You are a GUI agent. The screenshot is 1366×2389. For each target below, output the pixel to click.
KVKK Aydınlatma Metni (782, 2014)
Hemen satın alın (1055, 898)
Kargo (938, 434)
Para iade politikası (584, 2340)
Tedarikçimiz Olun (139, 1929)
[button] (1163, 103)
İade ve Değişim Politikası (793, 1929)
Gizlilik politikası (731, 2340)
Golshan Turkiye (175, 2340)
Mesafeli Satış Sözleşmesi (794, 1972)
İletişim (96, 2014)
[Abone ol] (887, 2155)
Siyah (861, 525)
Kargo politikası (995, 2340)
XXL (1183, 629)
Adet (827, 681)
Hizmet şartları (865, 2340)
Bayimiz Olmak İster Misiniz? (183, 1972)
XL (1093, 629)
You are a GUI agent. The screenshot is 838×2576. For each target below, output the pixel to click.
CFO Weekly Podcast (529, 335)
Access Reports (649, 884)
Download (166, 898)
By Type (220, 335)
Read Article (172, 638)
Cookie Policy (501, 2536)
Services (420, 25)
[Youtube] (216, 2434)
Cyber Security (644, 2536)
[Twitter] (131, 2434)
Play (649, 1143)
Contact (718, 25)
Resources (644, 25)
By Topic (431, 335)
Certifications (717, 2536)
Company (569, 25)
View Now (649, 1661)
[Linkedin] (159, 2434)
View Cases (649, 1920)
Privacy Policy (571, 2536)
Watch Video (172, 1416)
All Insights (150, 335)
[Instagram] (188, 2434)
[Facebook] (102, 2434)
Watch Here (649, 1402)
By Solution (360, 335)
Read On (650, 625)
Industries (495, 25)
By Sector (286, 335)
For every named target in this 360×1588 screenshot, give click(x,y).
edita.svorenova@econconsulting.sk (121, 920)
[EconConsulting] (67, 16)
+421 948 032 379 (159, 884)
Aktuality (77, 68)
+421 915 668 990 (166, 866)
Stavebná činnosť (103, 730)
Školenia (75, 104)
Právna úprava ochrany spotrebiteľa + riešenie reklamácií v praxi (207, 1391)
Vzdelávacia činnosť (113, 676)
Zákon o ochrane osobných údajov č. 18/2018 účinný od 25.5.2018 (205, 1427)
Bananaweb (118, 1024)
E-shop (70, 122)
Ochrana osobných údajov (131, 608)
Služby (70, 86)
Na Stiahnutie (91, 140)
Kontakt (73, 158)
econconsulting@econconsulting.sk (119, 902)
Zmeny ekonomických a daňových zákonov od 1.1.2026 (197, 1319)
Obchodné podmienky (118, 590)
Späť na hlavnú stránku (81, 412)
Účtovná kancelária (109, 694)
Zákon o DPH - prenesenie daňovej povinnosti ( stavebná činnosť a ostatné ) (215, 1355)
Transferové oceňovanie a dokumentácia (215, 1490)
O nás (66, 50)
_____
● **Exercise requirements**
Print the records above again, every one, exactly as written.

● **Task result**
You are a GUI agent. The screenshot is 1366×2389. For each target below, output the pixel to click.
KVKK Aydınlatma Metni (782, 2014)
Hemen satın alın (1055, 898)
Kargo (938, 434)
Para iade politikası (584, 2340)
Tedarikçimiz Olun (139, 1929)
[button] (1163, 103)
İade ve Değişim Politikası (793, 1929)
Gizlilik politikası (731, 2340)
Golshan Turkiye (175, 2340)
Mesafeli Satış Sözleşmesi (794, 1972)
İletişim (96, 2014)
[Abone ol] (887, 2155)
Siyah (861, 525)
Kargo politikası (995, 2340)
XXL (1183, 629)
Adet (827, 681)
Hizmet şartları (865, 2340)
Bayimiz Olmak İster Misiniz? (183, 1972)
XL (1093, 629)
You are a GUI agent. The screenshot is 838×2576. For each target below, output the pixel to click.
CFO Weekly Podcast (529, 335)
Access Reports (649, 884)
Download (166, 898)
By Type (220, 335)
Read Article (172, 638)
Cookie Policy (501, 2536)
Services (420, 25)
[Youtube] (216, 2434)
Cyber Security (644, 2536)
[Twitter] (131, 2434)
Play (649, 1143)
Contact (718, 25)
Resources (644, 25)
By Topic (431, 335)
Certifications (717, 2536)
Company (569, 25)
View Now (649, 1661)
[Linkedin] (159, 2434)
View Cases (649, 1920)
Privacy Policy (571, 2536)
Watch Video (172, 1416)
All Insights (150, 335)
[Instagram] (188, 2434)
[Facebook] (102, 2434)
Watch Here (649, 1402)
By Solution (360, 335)
Read On (650, 625)
Industries (495, 25)
By Sector (286, 335)
For every named target in this 360×1588 screenshot, give click(x,y).
edita.svorenova@econconsulting.sk (121, 920)
[EconConsulting] (67, 16)
+421 948 032 379 (159, 884)
Aktuality (77, 68)
+421 915 668 990 (166, 866)
Stavebná činnosť (103, 730)
Školenia (75, 104)
Právna úprava ochrany spotrebiteľa + riešenie reklamácií v praxi (207, 1391)
Vzdelávacia činnosť (113, 676)
Zákon o ochrane osobných údajov č. 18/2018 účinný od 25.5.2018 (205, 1427)
Bananaweb (118, 1024)
E-shop (70, 122)
Ochrana osobných údajov (131, 608)
Služby (70, 86)
Na Stiahnutie (91, 140)
Kontakt (73, 158)
econconsulting@econconsulting.sk (119, 902)
Zmeny ekonomických a daňových zákonov od 1.1.2026 (197, 1319)
Obchodné podmienky (118, 590)
Späť na hlavnú stránku (81, 412)
Účtovná kancelária (109, 694)
Zákon o DPH - prenesenie daňovej povinnosti ( stavebná činnosť a ostatné ) (215, 1355)
Transferové oceňovanie a dokumentácia (215, 1490)
O nás (66, 50)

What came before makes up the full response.